Not everyone feels that way.  Some want to exceed the maximum possible result, and search for ways to adjust the original trade to allow for additional profits.  The risk of taking that action is always ignored.

I've corresponded with a collar owner and a covered call writer who are looking for advice on how (and when) to change their positions so they can earn 'more coin.'

Here's an example:

Covered call:

Buy  500 shares of PIG @ $46

Sell  5 PIG Dec 50 calls @ $1.50

Maximum profit $550, if assigned an exercise notice ($400 profit on stock, plus option premium)

Collar:

Same example, but add:

Buy 5 PIG Dec 45 puts @ $2.50

Now the maximum profit is reduced by the cost of the put and is only $150

When the stock, aptly named for these traders, moves beyond 50 (the strike price of the call they sold), they become obsessed over earning more money on the trade.

The answer is not difficult.  The method is to repurchase the Dec 50 call and find another, suitable call to sell.  That new call has a higher strike price.  There's more involved, but the point of this discussion is not how to solve that problem. 

The fact that neither trader was pleased when the stock ran through the strike price and each was interested in foregoing the profit already earned in an effort to earn even more.

I am not against the idea of letting profits run, if that's your style.  Nor am I against the idea of trying to earn an extraordinary gain from a trade.  But, when you adopt a strategy with a limited profit, and you earn that profit, I believe the investor should be satisfied.

Not everyone has to agree, but that's the philosophy that works for me.

So, the question is:  Is there a solution to this dilemma?  Is there a way to encourage traders to recognize that they made a good trade, have an outstanding result, and ought to walk away a happy winner, and not an unsatisfied winner?

If you have a good reason for seeking extra rewards from a position, there is nothing wrong with that.  This post is for individuals who cannot resist temptation.   It's not that they truly believe the stock is going higher or that they want to get more bullish.  The suggestion made below is intended for those who lack the discipline to accept their good fortune.  They feel compelled to seek the possibility of selling their stock at the top possible price.

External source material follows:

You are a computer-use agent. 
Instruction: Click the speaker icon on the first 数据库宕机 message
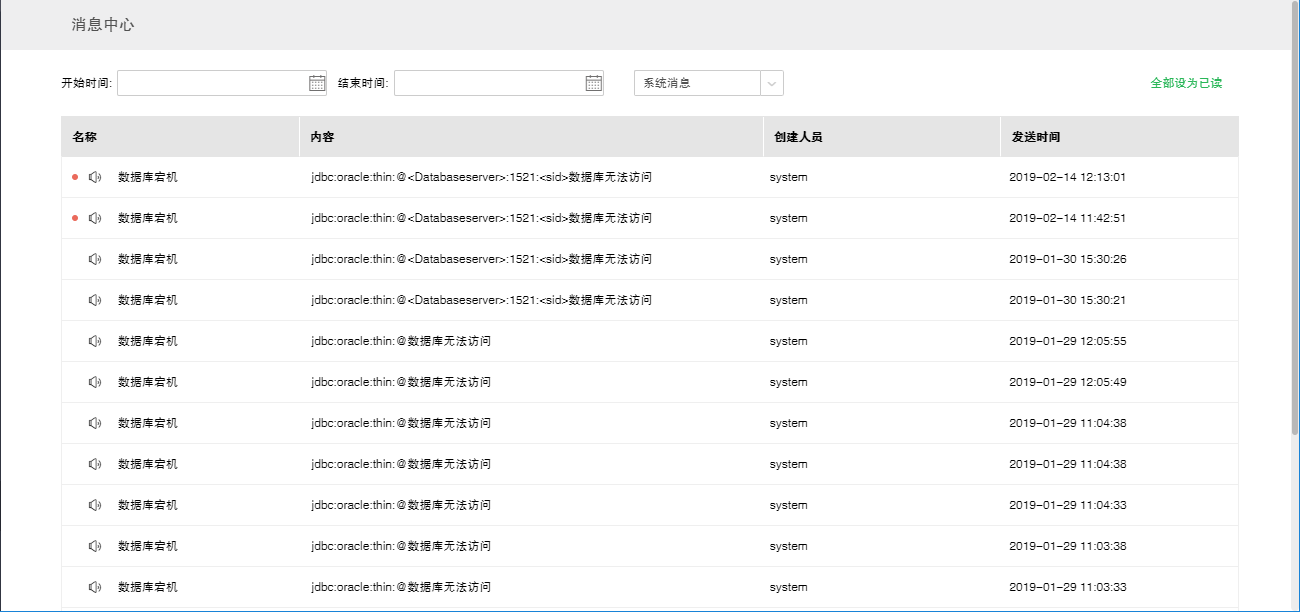pos(95,176)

I believe there is a simple solution that eliminates the need to take the risk of seeking extra profits.  There is just something about being short a call option that has moved into the money that convinces the trader he/she made a mistake, and shouldn't have sold the call.

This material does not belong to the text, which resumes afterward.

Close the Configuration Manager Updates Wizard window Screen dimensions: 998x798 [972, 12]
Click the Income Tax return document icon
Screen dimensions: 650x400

The simple alternative.  Trade the equivalent position.

Instead of the covered call, sell the equivalent cash-secured naked put.

Instead of the collar, sell the equivalent put spread.

Example:

Naked put replaces the covered call:

Sell 5 PIG Dec 50 puts

Put spread replaces the collar:

Sell 5 PIG Dec 50 puts

Buy 5 PIG Dec 45 puts

Let's look at this from the point of view of the trader.  When the stock rallies, the position continues to earn more money as the Dec 50 put shrinks in price.  There is no compelling urge to buy that put and replace it with another put at a higher strike price.

As the stock continues to rise, the investor smiles as the put premium erodes. 

The profit potential is the same with the original spread or it's synthetic equivalent.

When short the call that is continuing to increase in value, the trader can become upset.  When short the put that continues to move farther out of the money, the trader is satisfied.

It's the equivalent position.  It's the same profit.  It just looks and feels different to the trader who does not recognize that it's okay to be short an ITM call when it's covered.  Choosing the equivalent trade just makes it psychologically easier for some traders.

If you are one of these traders, do yourself a favor and adopt the simpler put strategy instead of the covered call or collar.